Vi sono diversi provvedimenti sia architettonici sia pianificatori che possono essere adottati per limitare gli effetti dell’isola di calore urbana. Per ridurre il carico termico delle città è possibile, ad esempio, creare delle zone di vegetazione oppure delle superfici d’acqua, pianificare la disposizione degli immobili affinché sia favorita la circolazione di aria fresca, predisporre dei giardini verticali sulle facciate o rinverdire i tetti piatti degli immobili, utilizzare dei materiali edili chiari sui tetti con elevate capacità di riflessione della luce solare, evitare costruzioni in cemento massiccio e preferire l’uso del legno. Con un’adeguata pianificazione e progettazione architettonica è possibile predisporre, oggi, gli edifici, affinché siano ottimizzati per le future condizioni climatiche, minimizzando le necessità energetiche. A questo proposito un set di dati climatici è a disposizione, quale riferimento a livello svizzero, per essere utilizzato nelle simulazioni del comportamento futuro degli edifici per la loro progettazione.

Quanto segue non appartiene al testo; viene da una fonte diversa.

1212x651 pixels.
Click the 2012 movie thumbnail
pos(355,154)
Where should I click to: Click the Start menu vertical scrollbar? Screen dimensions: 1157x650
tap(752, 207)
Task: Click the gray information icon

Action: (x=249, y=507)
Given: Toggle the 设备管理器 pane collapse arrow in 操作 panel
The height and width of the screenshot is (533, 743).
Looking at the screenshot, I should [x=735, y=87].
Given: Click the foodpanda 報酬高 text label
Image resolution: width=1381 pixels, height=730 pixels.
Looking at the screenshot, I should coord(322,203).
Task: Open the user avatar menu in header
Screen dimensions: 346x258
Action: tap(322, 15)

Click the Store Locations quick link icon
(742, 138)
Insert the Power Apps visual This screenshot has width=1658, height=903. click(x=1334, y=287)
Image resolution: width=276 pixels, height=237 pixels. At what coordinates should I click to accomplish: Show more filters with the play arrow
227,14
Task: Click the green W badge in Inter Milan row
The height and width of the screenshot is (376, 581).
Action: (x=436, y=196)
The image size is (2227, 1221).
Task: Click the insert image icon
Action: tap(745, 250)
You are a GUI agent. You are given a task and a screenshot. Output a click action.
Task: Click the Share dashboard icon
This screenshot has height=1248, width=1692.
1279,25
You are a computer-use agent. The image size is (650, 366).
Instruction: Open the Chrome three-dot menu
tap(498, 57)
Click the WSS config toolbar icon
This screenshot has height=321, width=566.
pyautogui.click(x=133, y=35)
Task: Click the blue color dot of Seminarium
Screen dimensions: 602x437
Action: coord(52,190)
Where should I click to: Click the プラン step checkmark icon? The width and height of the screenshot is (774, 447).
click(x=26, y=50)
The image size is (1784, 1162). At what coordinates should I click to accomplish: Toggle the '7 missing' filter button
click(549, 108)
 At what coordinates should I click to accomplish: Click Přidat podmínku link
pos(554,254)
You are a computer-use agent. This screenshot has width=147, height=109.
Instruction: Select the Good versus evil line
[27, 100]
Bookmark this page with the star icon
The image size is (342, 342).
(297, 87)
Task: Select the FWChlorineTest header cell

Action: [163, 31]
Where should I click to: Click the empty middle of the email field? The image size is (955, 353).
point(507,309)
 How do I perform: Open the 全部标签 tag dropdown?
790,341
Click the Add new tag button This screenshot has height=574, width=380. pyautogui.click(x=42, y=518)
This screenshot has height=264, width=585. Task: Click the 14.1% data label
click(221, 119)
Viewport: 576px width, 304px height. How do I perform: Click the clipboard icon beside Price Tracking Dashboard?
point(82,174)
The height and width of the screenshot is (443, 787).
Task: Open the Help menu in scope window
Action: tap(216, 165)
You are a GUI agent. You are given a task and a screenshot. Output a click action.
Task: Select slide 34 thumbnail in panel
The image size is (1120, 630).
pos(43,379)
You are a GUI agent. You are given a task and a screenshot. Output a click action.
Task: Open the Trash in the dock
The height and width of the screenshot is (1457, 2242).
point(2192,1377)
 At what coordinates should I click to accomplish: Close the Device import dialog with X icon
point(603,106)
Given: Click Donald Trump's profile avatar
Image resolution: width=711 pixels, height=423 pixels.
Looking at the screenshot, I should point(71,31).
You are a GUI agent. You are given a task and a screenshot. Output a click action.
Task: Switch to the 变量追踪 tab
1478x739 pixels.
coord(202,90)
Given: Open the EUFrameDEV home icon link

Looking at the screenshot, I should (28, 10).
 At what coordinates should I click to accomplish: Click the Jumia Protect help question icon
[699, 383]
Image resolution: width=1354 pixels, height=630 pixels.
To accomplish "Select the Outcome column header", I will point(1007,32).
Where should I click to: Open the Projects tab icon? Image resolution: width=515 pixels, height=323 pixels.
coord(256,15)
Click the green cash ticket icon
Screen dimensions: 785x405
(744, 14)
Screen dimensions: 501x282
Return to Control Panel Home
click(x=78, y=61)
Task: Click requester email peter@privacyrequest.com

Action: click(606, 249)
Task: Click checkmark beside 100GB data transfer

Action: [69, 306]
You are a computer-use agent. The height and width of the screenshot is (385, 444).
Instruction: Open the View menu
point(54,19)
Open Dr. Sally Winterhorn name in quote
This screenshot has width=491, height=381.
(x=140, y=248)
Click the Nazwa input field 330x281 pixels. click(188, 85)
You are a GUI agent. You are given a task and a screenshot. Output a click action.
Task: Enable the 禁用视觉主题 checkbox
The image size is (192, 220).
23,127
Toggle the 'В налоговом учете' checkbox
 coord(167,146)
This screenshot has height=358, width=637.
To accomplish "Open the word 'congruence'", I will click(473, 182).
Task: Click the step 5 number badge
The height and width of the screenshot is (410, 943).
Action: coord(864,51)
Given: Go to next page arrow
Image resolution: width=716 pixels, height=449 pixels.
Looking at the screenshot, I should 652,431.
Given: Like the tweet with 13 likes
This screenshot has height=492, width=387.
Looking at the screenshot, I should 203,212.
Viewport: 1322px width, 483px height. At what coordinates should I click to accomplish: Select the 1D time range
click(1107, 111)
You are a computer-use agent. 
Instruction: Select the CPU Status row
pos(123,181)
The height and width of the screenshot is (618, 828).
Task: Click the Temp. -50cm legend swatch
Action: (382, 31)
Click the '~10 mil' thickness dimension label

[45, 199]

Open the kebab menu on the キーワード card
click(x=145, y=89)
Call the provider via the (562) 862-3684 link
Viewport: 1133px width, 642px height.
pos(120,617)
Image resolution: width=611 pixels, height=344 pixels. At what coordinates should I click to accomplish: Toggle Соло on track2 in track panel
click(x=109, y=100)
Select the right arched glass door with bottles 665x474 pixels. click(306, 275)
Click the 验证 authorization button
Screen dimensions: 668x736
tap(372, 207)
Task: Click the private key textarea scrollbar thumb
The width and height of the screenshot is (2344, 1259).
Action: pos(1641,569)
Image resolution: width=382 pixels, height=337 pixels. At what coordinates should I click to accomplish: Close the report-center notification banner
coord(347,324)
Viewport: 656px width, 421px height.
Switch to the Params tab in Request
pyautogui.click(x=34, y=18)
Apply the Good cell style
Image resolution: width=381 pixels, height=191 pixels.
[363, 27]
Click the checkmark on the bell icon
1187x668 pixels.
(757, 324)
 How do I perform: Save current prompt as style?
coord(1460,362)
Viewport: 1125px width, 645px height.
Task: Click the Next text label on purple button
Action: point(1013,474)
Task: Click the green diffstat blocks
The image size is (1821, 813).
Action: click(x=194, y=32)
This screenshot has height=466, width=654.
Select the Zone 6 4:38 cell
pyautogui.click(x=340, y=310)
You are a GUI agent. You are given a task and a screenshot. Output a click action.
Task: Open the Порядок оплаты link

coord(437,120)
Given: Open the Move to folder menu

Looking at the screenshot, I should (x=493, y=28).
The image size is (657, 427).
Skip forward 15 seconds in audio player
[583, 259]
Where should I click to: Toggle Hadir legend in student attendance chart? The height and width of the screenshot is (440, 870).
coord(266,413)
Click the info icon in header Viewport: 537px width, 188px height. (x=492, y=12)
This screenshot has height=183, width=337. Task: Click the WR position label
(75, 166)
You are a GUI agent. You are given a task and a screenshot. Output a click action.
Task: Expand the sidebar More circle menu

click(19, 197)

Questo set di dati climatici è stato sviluppato nell’ambito del progetto Scenari climatici ambienti interni da MeteoSvizzera in collaborazione con la Società svizzera degli ingegneri e degli architetti (SIA) e ulteriori partner. Questi set di dati sono scaricabili gratuitamente dal sito: https://map.geo.admin.ch (Link per scaricare i dati).

Come ci si può proteggere dalle elevate temperature?

Per limitare il più possibile le conseguenze dei periodi di canicola i contatti regolari con le autorità cantonali e cittadine sono molto importanti. A queste, oltre che alla popolazione, sono rivolte le allerte canicola, che sono emesse nel modo più mirato ed efficace possibile, nell’imminenza di periodi con elevate temperature. Nelle proprie allerte MeteoSvizzera attira l’attenzione anche sull’elevato carico termico delle città. Le allerte sono distribuite, ad esempio, attraverso l’App di MeteoSvizzera. Inoltre è importante essere informati sugli adeguati comportamento da adottare. Ad esempio durante un periodo di canicola si raccomanda di:

  • evitare sforzi fisici durante le ore centrali della giornata oppure effettuarli al mattino o alla sera.
  • proteggersi dalla radiazione solare diretta
  • assumere liquidi in modo regolare e a sufficienza (almeno 1,5 litri al giorno).

Ulteriori raccomandazioni si trovano al seguente link: qui.

Commenti (4)

  1. mara, 19.06.2022, 11:46

    Purtroppo guardando intorno a quanto di nuovo viene edificato, non sembra proprio che la tendenza sia quella descritta e auspicata. Speriamo nelle nuove generazioni che siano più sensibili e lungimiranti e che ascoltino i professionisti e non si mettano a fare i "tuttologi" che non porta a nulla.
    Forza universo possiamo farcela.

  2. pam, 19.06.2022, 10:50

    Grazie per l'articolo approfondito. Siamo in un paese che non è abituato a temperature costantemente elevate, ma il cambiamento climatico le sta portando sempre più spesso e dobbiamo imparare a proteggerci. Grazie per il vostro accurato e prezioso lavoro!

  3. Giovanni, 18.06.2022, 21:41

    Lavoro futuro, per architetti futuristi. Una nuova edilizia per una vita in città più umana possibile.

    1. thelorenz, 19.06.2022, 08:50

      Sono d'accordo con te, Giovanni. C'è da augurarsi che ce ne siano tanti di architetti del genere.